Ms Dalziel has called on the country's Broadcasting Standards Authority to bring forward the evening watershed time – after which programmes are deemed to be adult rather than family viewing – by an hour to 7.30pm. Coronation Street screens on free-to-air Television New Zealand's main channel at 7.30pm, and is consistently among the most popular programmes.

Ms Dalziel told fellow MPs the programme now deals with "incredibly complex issues, serious issues, that challenge some of the values parents would want to instil in their children. All of the challenges that parents have today, in terms of the values they try to raise their children by, I just wonder if they realise what their children are watching," she said.

Coronation Street episodes in New Zealand run about 16 months after they are seen in Britain. Although recent plot lines have featured a diet of lust and murder, a false accusation of sexual assault, and a woman being caught naked when a roofer climbed through her window, viewers have not yet seen even more risqué scenes of a lesbian love affair already screened in Britain.

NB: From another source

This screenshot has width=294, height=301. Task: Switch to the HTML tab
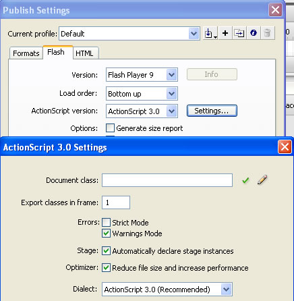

Dominic Sheehan, chief executive of the Broadcasting Standards Authority, said time-slot rules were negotiated with broadcasters. He said he would raise Ms Dalziel's point with the broadcasters, but thought they "might have a slight issue with it".

Television New Zealand fell foul of viewers in the 1990s when it stopped showing Coronation Street altogether. The station was deluged with angry protesters who claimed the move was part of a "republican plot" by the then chief executive, an Australian, and was forced to reconsider.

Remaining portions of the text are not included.